» **DESCRIPTION OF THE TASK**
Go to the line below that has "This screenshot has", print it and each line after it exactly, and stop after the line that has "The height and"; leave out pictures.

» **STORED DATA**
BEGIN

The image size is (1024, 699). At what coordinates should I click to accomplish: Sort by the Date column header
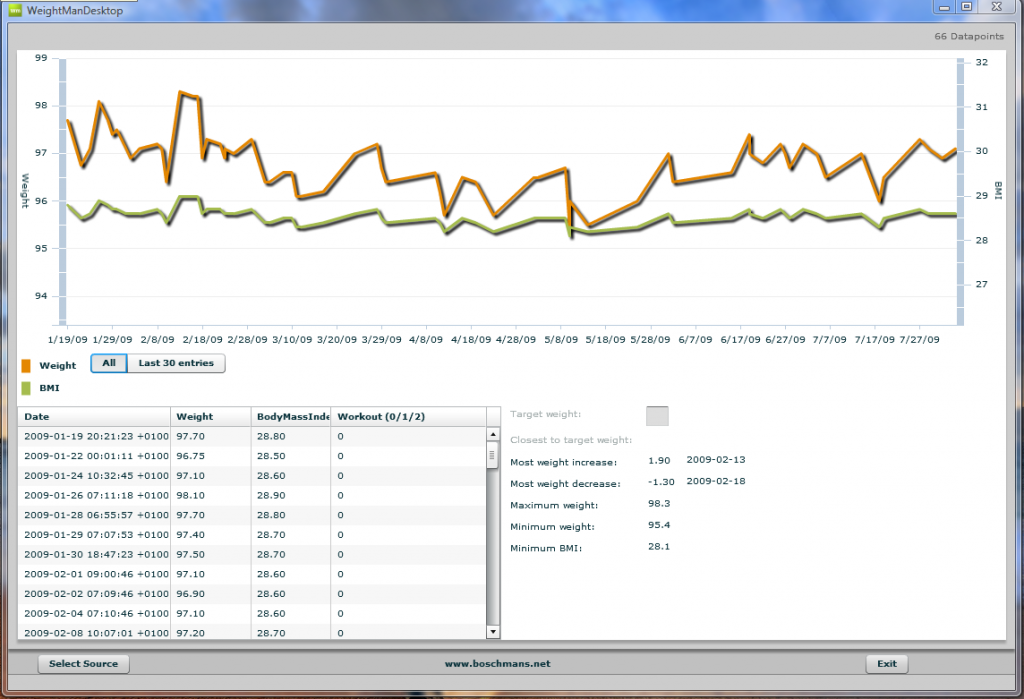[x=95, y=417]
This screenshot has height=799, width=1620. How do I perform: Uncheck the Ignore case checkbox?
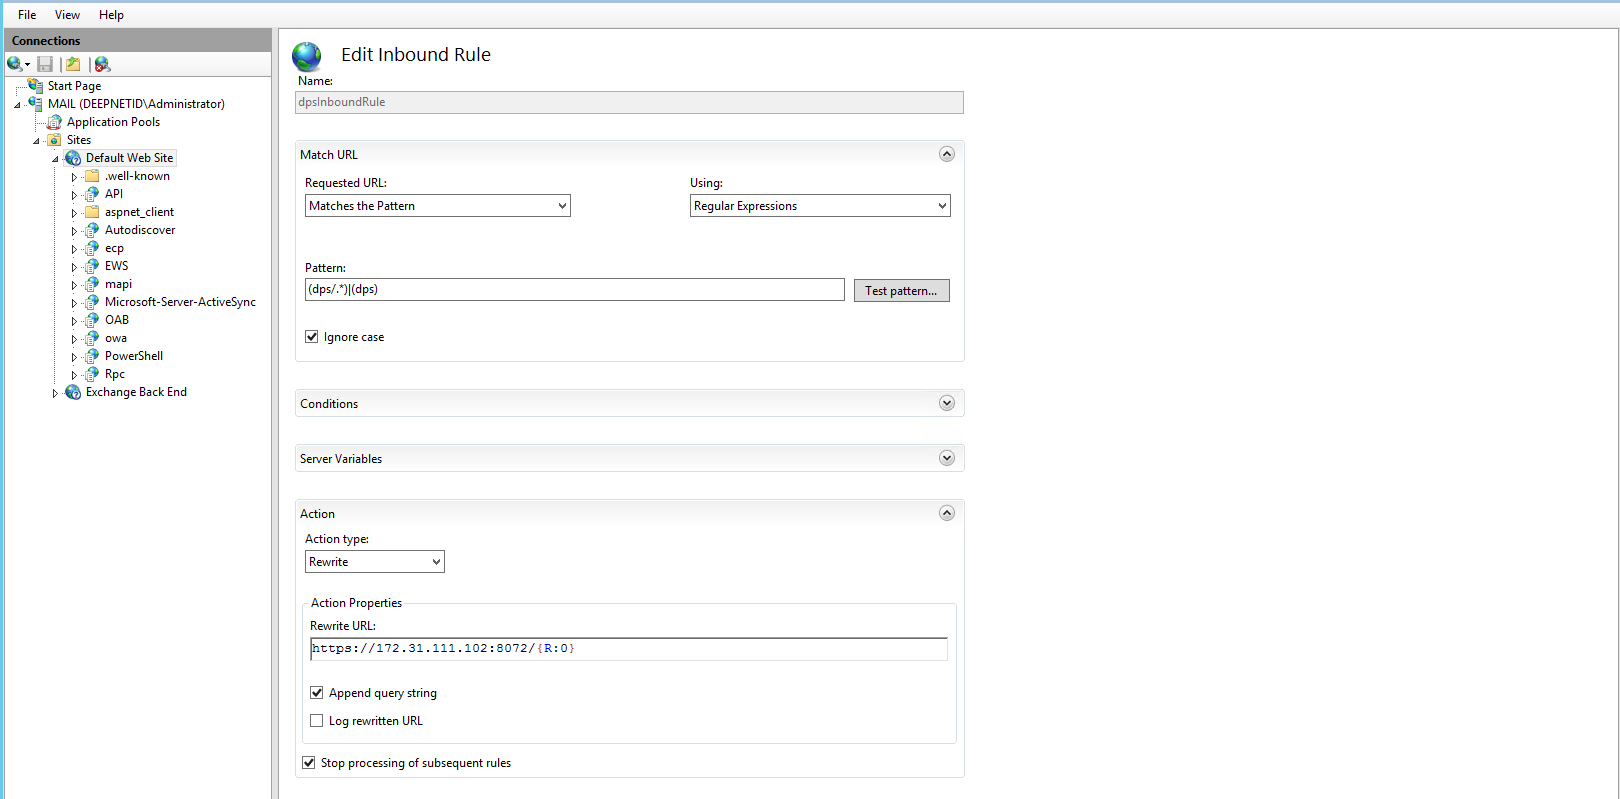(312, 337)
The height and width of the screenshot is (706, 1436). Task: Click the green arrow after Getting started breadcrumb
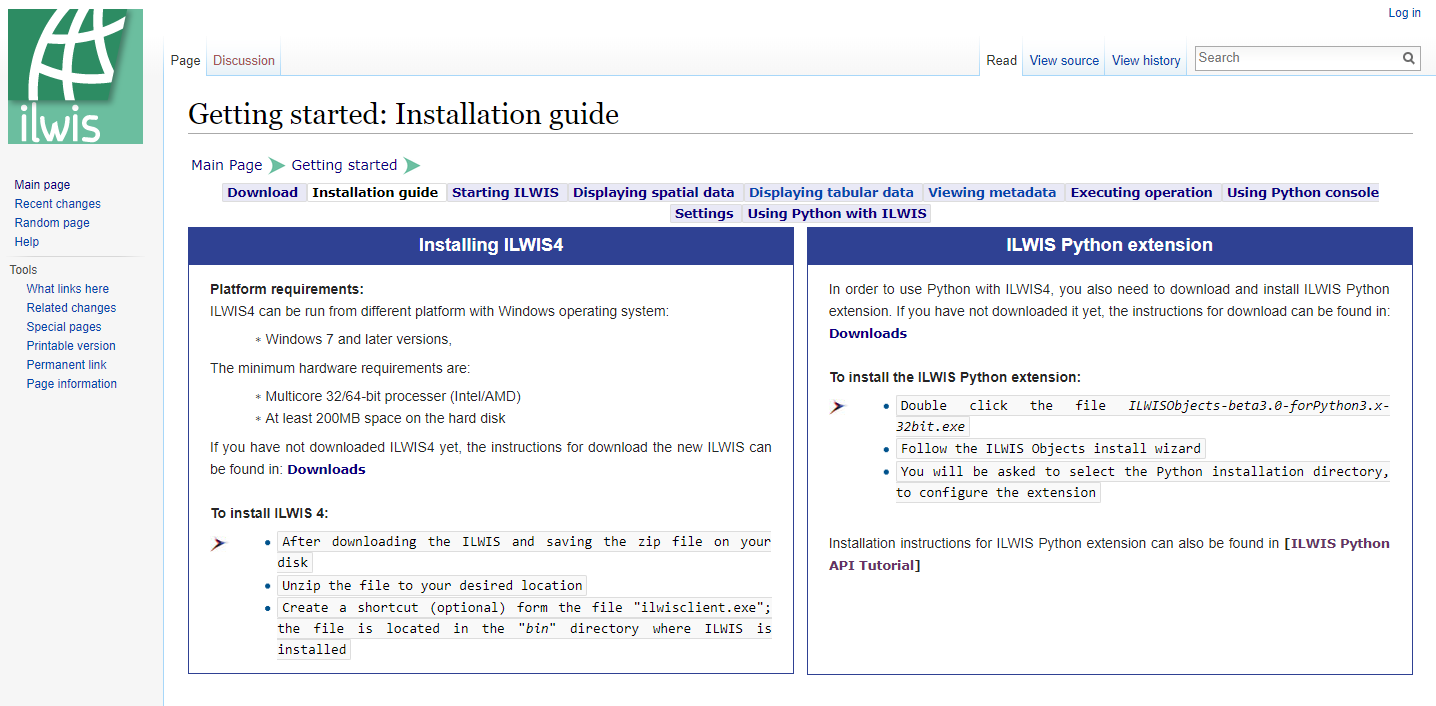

END
BEGIN

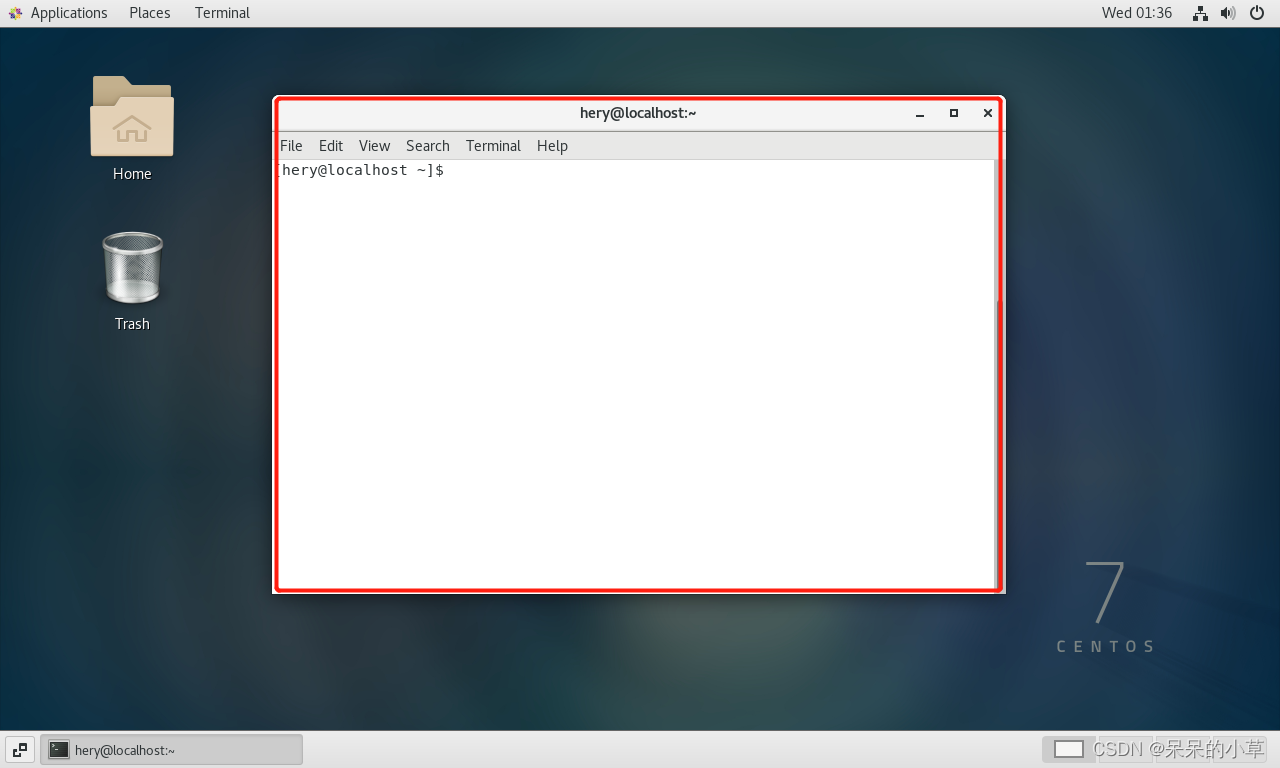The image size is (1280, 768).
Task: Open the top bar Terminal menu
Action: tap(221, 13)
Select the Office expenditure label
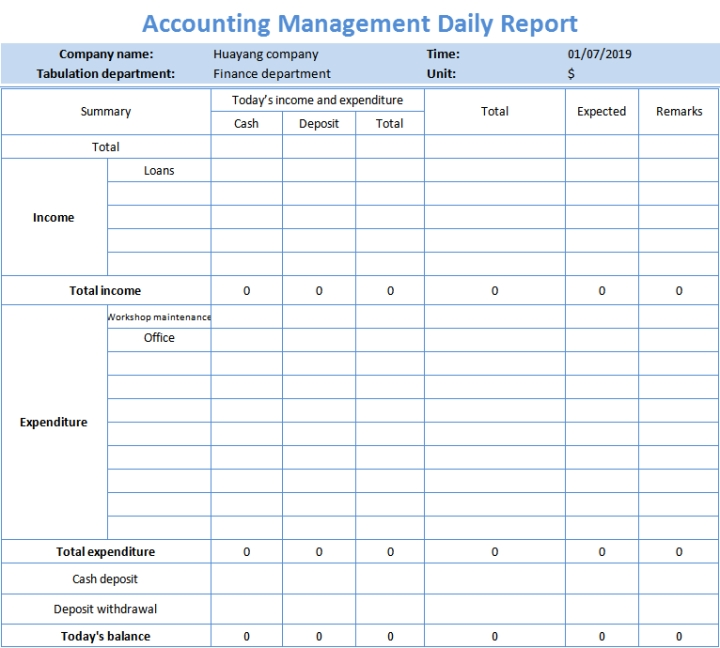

END

» **EXERCISE ANSWER**
This screenshot has height=799, width=1620. How do I perform: Uncheck the Ignore case checkbox?
(312, 337)
The height and width of the screenshot is (706, 1436). Task: Click the green arrow after Getting started breadcrumb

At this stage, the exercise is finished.